IDN in dot net
I would like to raise a few points about IDN policy issues in the context of the dot net evaluation process.
Upon reading Telcordia's evaluation report, two issues that sticks up in my mind are:
a. Virtually no weight has been placed in the IDN category.
b. Verisign's overly optimistic IDN policy has created a bunch of legacy names and will continue to open up the doors for phishing attacks and confusion. One could even argue that it may eventually lead to users losing confidence in IDN.
As you know, Verisign's current IDN implementation allows any names to be registered as long as the registrant submits a language tag for which they do not have a character inclusion table. It is exactly this policy that made it possible for Eric Johanson to register his proof-of-concept domain, paypal.com with a Cyrillic 'a' (http://www.shmoo.com/idn/homograph.txt).
Out of all five applicants, Sentan is the only applicant that suggested to put a stop to this. The proposed plan of action is: grandfather existing names, remove controversial tables, add mature tables, then allow registrations only in languages for which language tables exist. NeuLevel has adopted tables from various currently deployed languages in their respective countries, and have consulted with those registries and language communities. The languages proposed were: Chinese, Japanese, Korean, French, German, Icelandic, Swedish, Norwegian, Danish, Polish, Thai. Each of these languages have been deployed in one or more registries, and the language tables are publicly available either on the IANA language table registry or on the registry sites. Specifically, advice was sought on the deployment of said language tables in a gTLD context, the security implications and how best to be conservative without crippling legitimate use.

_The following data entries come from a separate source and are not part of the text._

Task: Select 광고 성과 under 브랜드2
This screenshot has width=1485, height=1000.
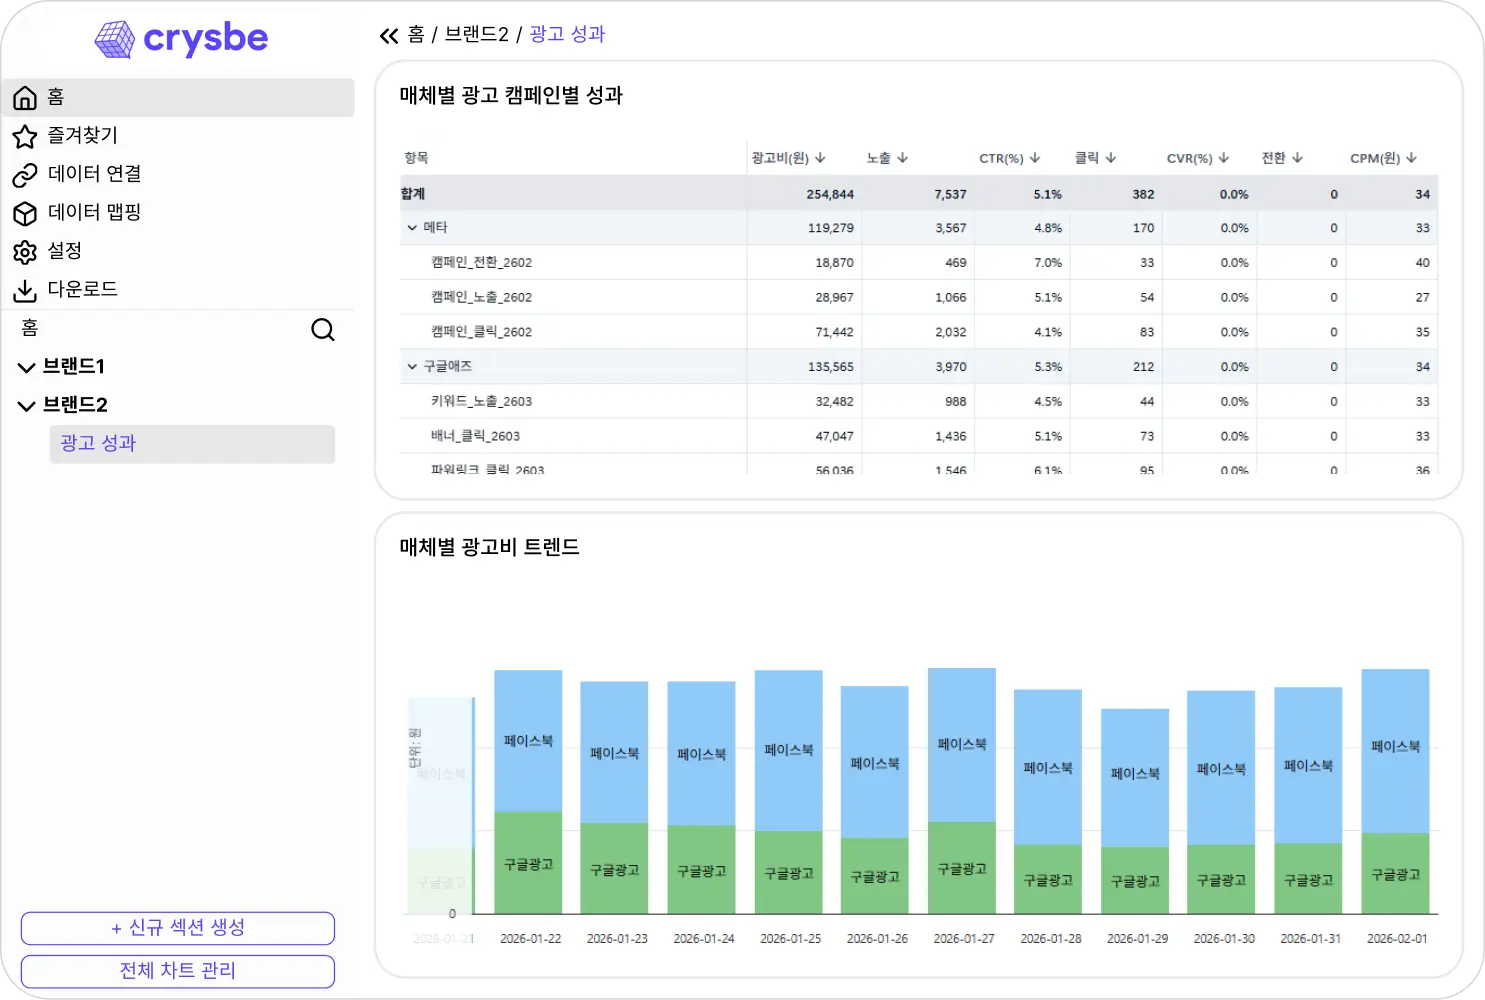Action: coord(96,443)
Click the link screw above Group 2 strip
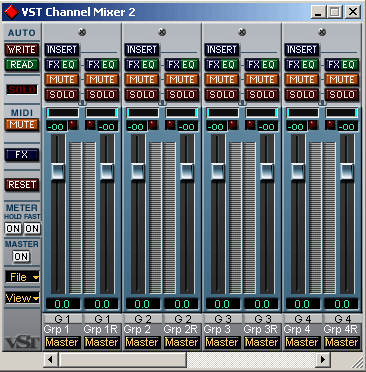Image resolution: width=366 pixels, height=372 pixels. coord(162,32)
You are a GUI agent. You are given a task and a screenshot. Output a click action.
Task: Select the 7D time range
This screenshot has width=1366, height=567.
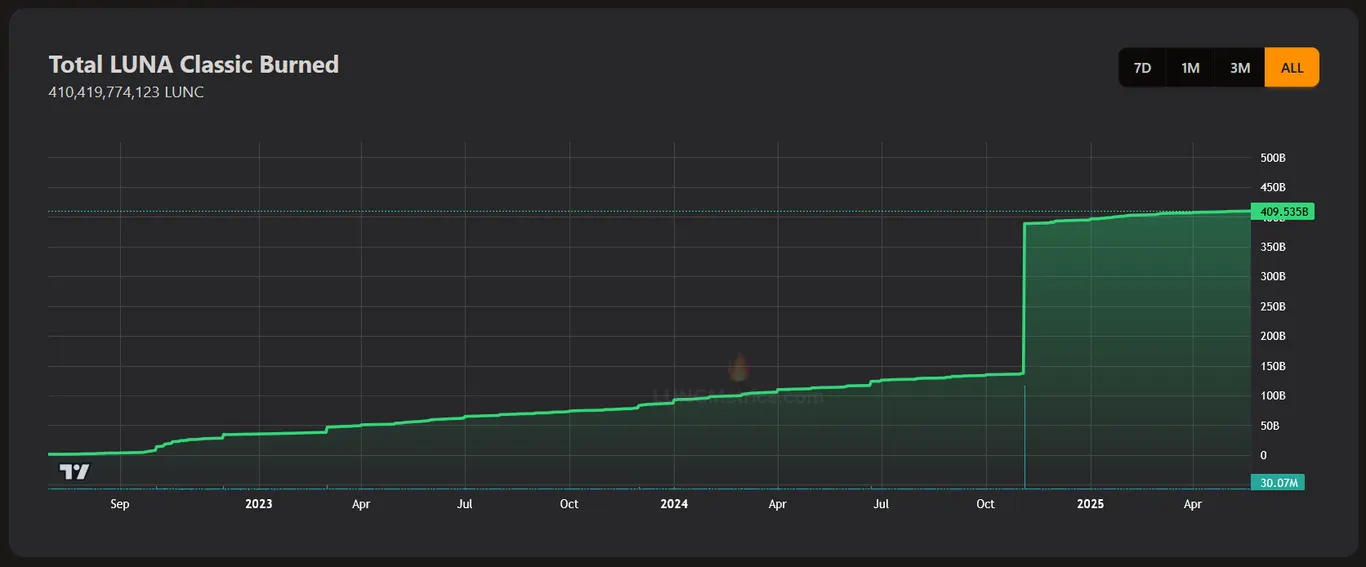click(x=1142, y=68)
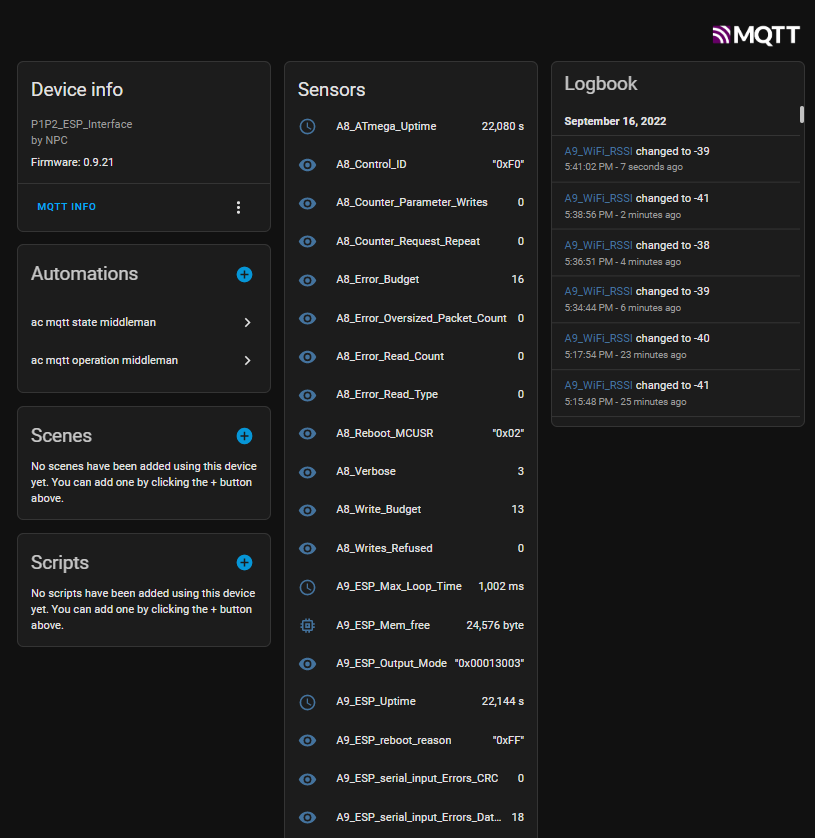Click the chip icon beside A9_ESP_Mem_free
815x838 pixels.
click(308, 625)

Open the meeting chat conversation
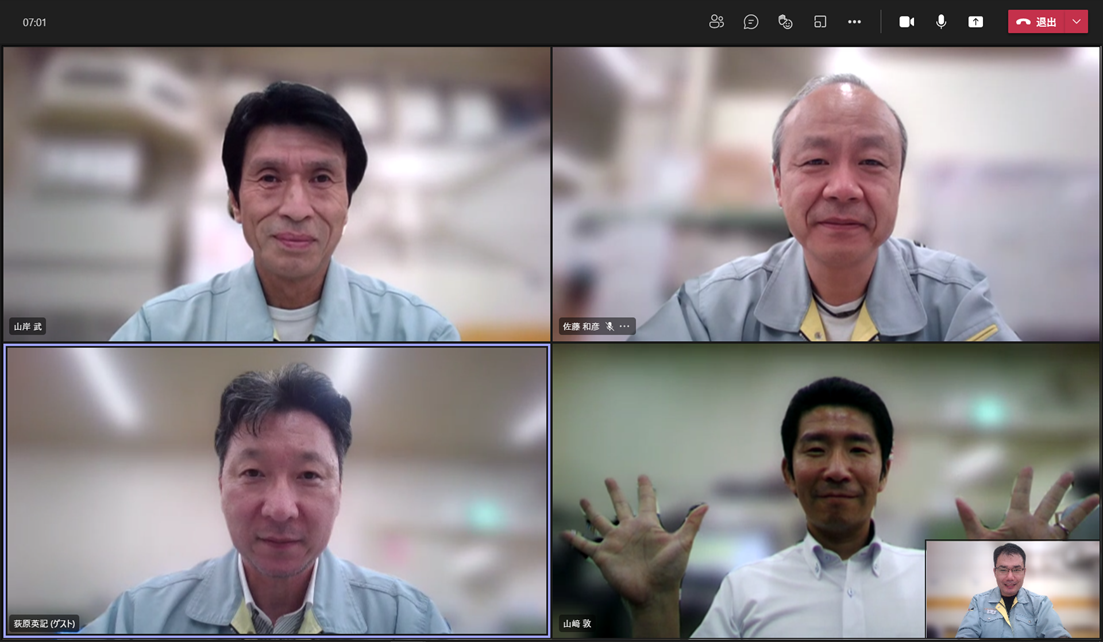[751, 22]
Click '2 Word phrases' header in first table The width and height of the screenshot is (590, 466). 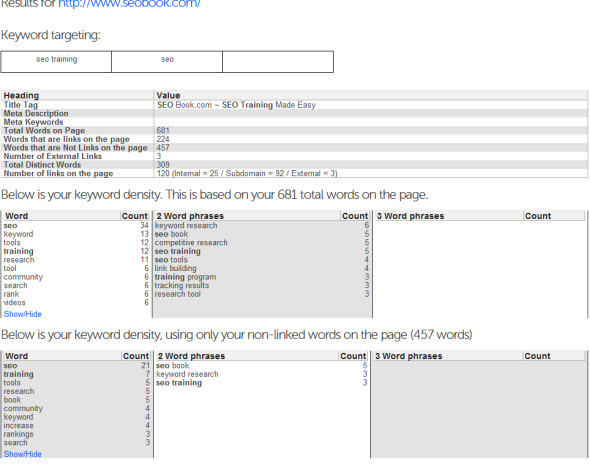click(190, 216)
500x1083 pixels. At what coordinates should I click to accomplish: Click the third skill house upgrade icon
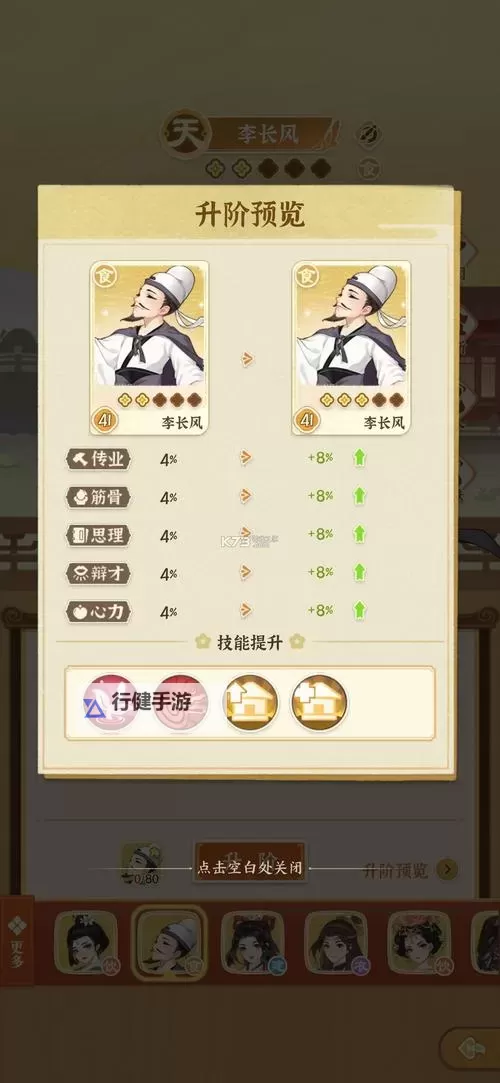point(250,704)
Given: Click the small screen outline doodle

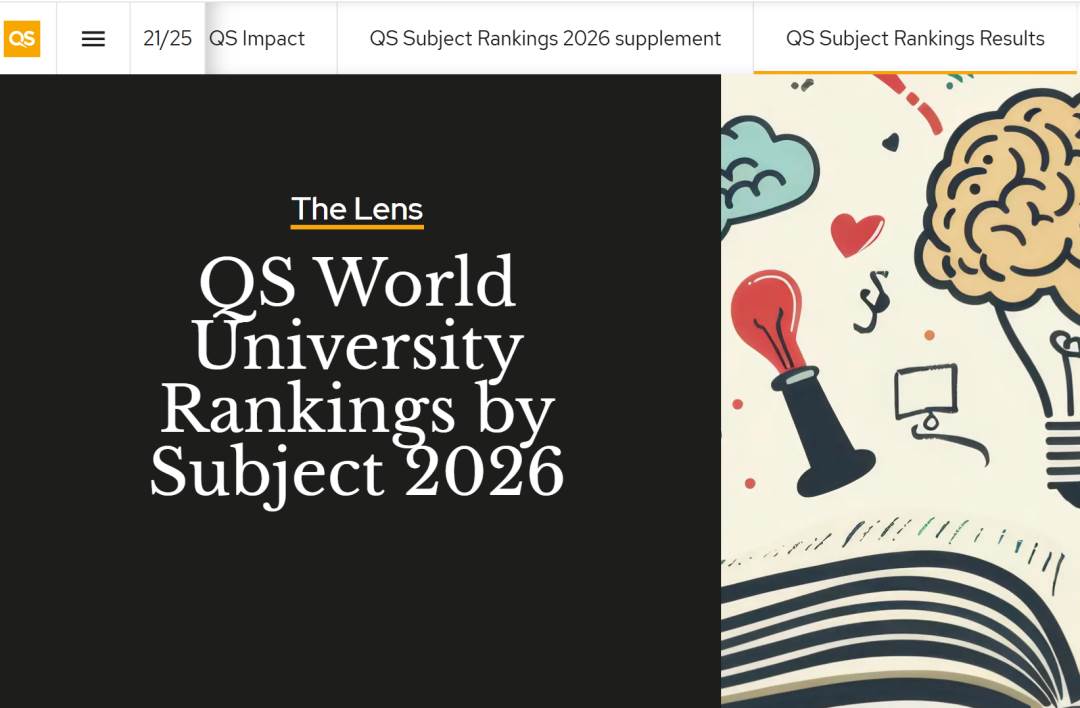Looking at the screenshot, I should click(925, 395).
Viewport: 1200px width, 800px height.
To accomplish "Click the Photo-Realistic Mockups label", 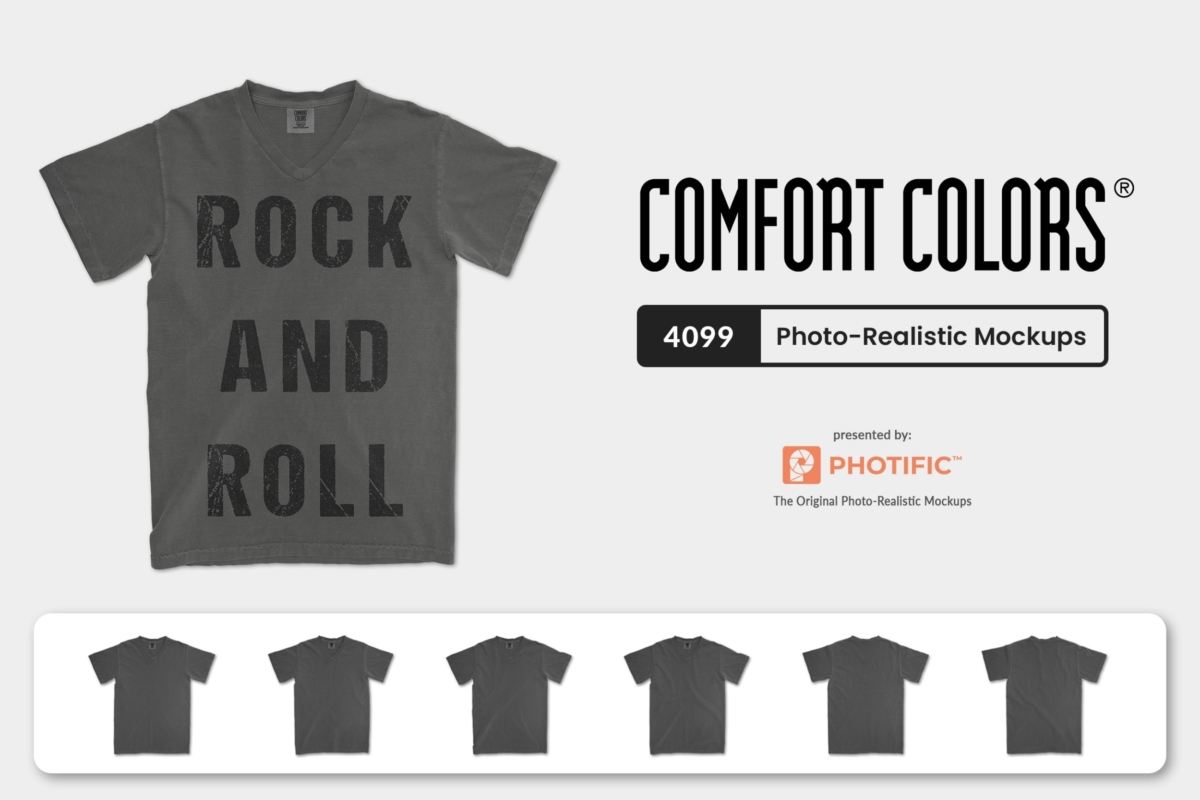I will tap(931, 336).
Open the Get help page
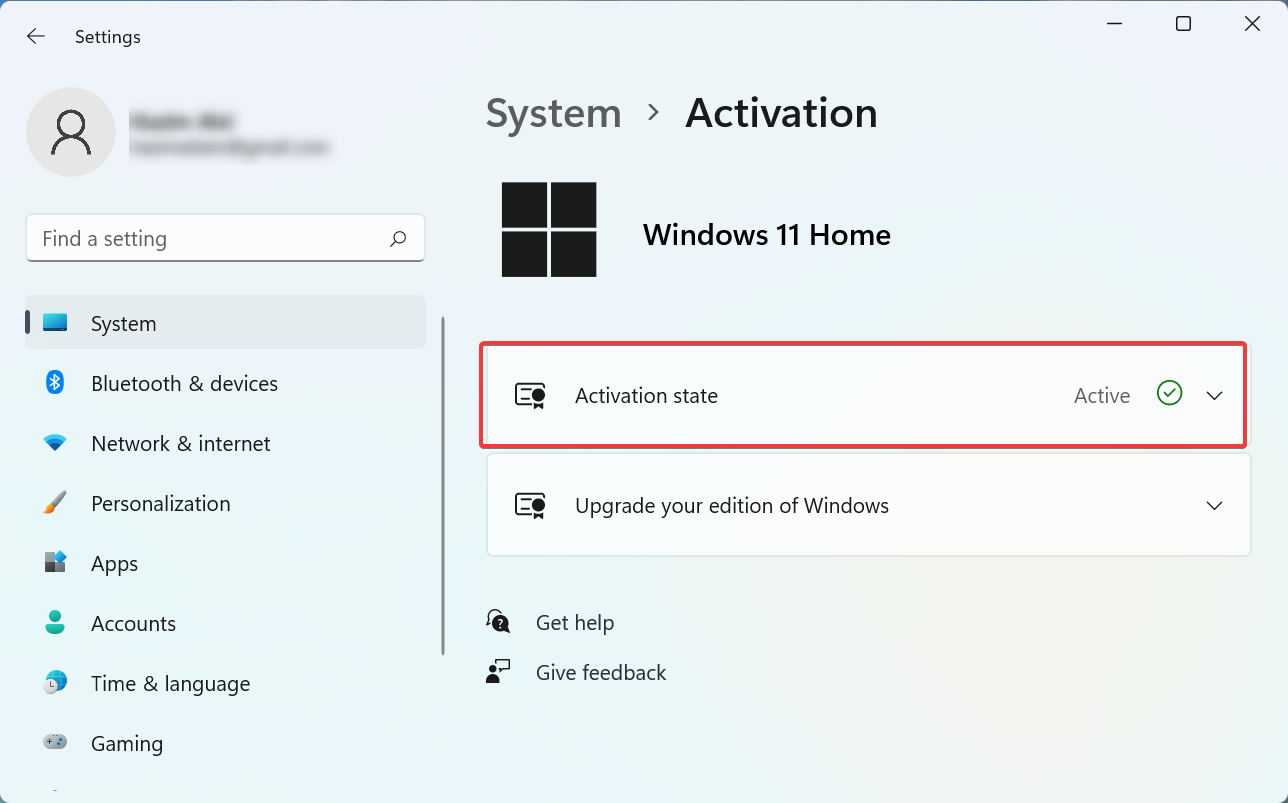 coord(575,621)
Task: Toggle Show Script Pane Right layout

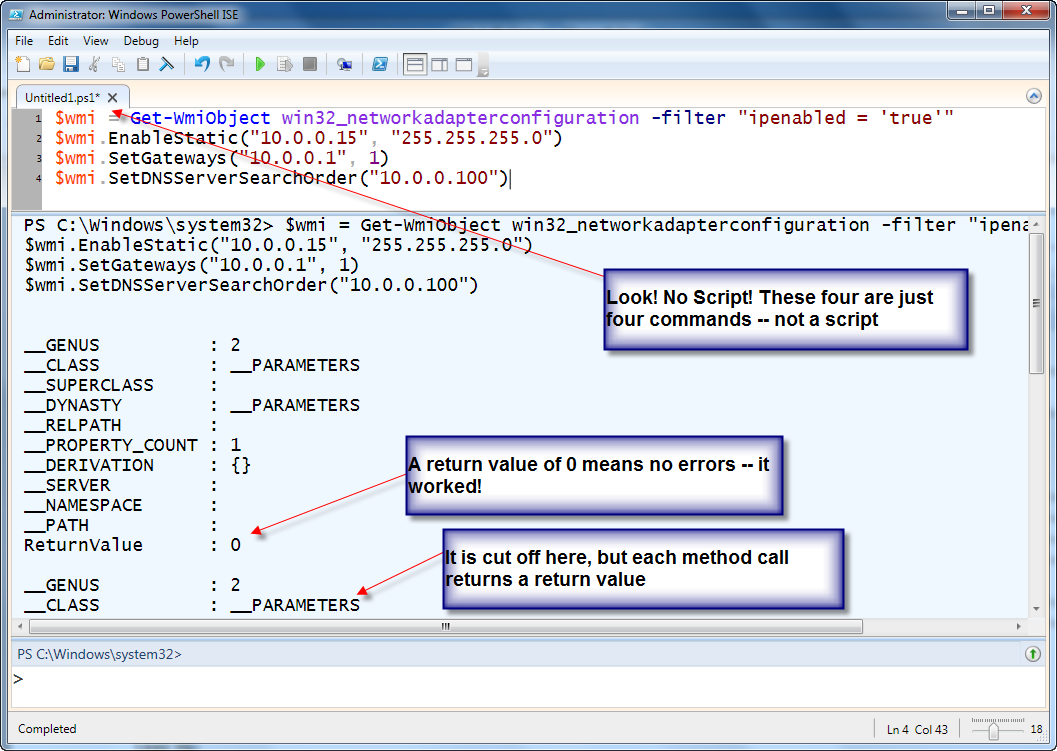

I believe that this approach, though conservative, echoes many of the concerns raised by the community in the recent IDN list discussions. Sentan should be applauded for putting cultural respect, compliance and the stability of the Internet over profit.
Apparently, the evaluators missed the point.
At first glance, Verisign does comply with ICANN's IDN guidelines but, really, it is taking advantage of the fact that the guidelines (deliberately or not) omitted many details. They did not violate the clauses of the guidelines, but have in every sense violated its spirit and purpose. Not only did Verisign show any plans to improve the situation in their proposal, they were proud to claim to be the only registry to support all languages and code points.
Is this an example of the community closing one eye on important issues, or a case of negligence on the part of the Telcordia?
Disclaimer: I have worked as a consultant for NeuLevel providing expertise in the area of IDN's however I am no longer affiliated any bidder.